Installation¶
The simplest way to install textacy
is via pip
:
$ pip install textacy
or conda
:
$ conda install -c conda-forge textacy
If you prefer — or are obliged — you can download and unzip the source tar.gz
from PyPi, then install manually:
$ python setup.py install
Dependencies¶
Given the breadth of functionality, textacy
depends on a number of other Python packages. Most of these are common components in the PyData stack (numpy
, scikit-learn
, etc.), but a few are more niche. One heavy dependency has been made optional.
Specifically: To use visualization functionality in textacy.viz
, you’ll need to have matplotlib
installed. You can do so via pip install textacy[viz]
or pip install matplotlib
.
Downloading Data¶
For most uses of textacy, language-specific model data in spaCy is required. Fortunately, spaCy makes the process of getting this data easy; just follow the instructions in their docs, which also includes a list of currently-supported languages and their models.
Note: In previous versions of spaCy, users were able to link a specific model to a different name (e.g. “en_core_web_sm” => “en”), but this is no longer permitted. As such, textacy
now requires users to fully specify which model to apply to a text, rather than leveraging automatic language identification to do it for them.
textacy
itself features convenient access to several datasets comprised of thousands of text + metadata records, as well as a couple linguistic resources. Data can be downloaded via the .download()
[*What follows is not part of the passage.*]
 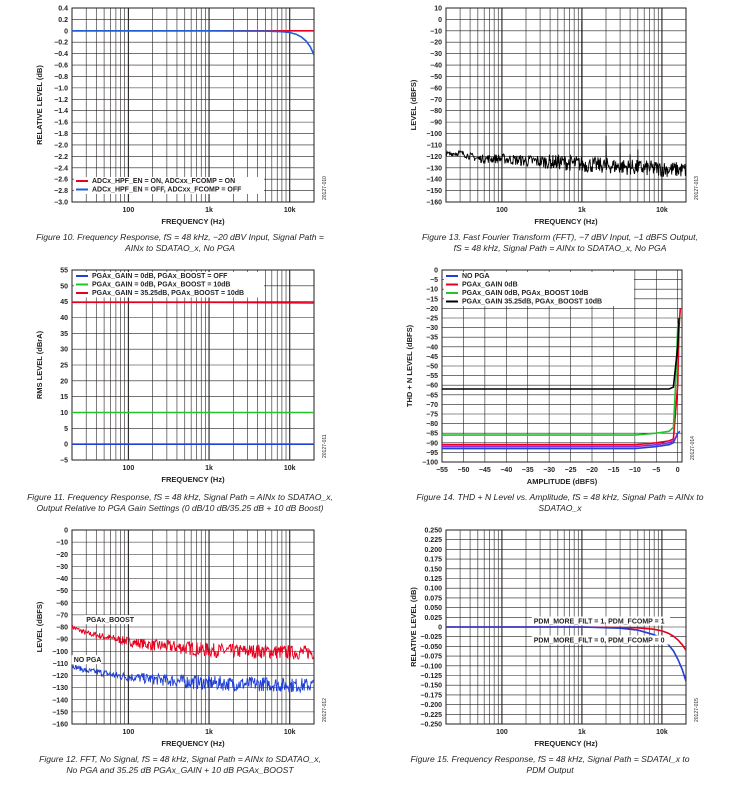 I want to click on fig12-y-tick-label: −60, so click(x=62, y=604).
method on corresponding dataset/resource classes (see Datasets and Resources for details) or directly from the command line.
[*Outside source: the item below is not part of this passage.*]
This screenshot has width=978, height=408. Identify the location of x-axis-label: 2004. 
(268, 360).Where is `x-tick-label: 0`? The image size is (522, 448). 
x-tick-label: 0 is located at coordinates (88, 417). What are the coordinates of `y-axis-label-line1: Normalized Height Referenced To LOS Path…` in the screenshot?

$ python -m textacy download capitol_words
$ python -m textacy download depeche_mood
$ python -m textacy download lang_identifier --version 2.0
These commands download and save a compressed json file with ~11k speeches given by the main protagonists of the 2016 U.S. Presidential election, followed by a set of emotion lexicons in English and Italian with various word representations, and lastly a language identification model that works for 140 languages. For more information about particular datasets/resources use the info
subcommand:
$ python -m textacy info capitol_words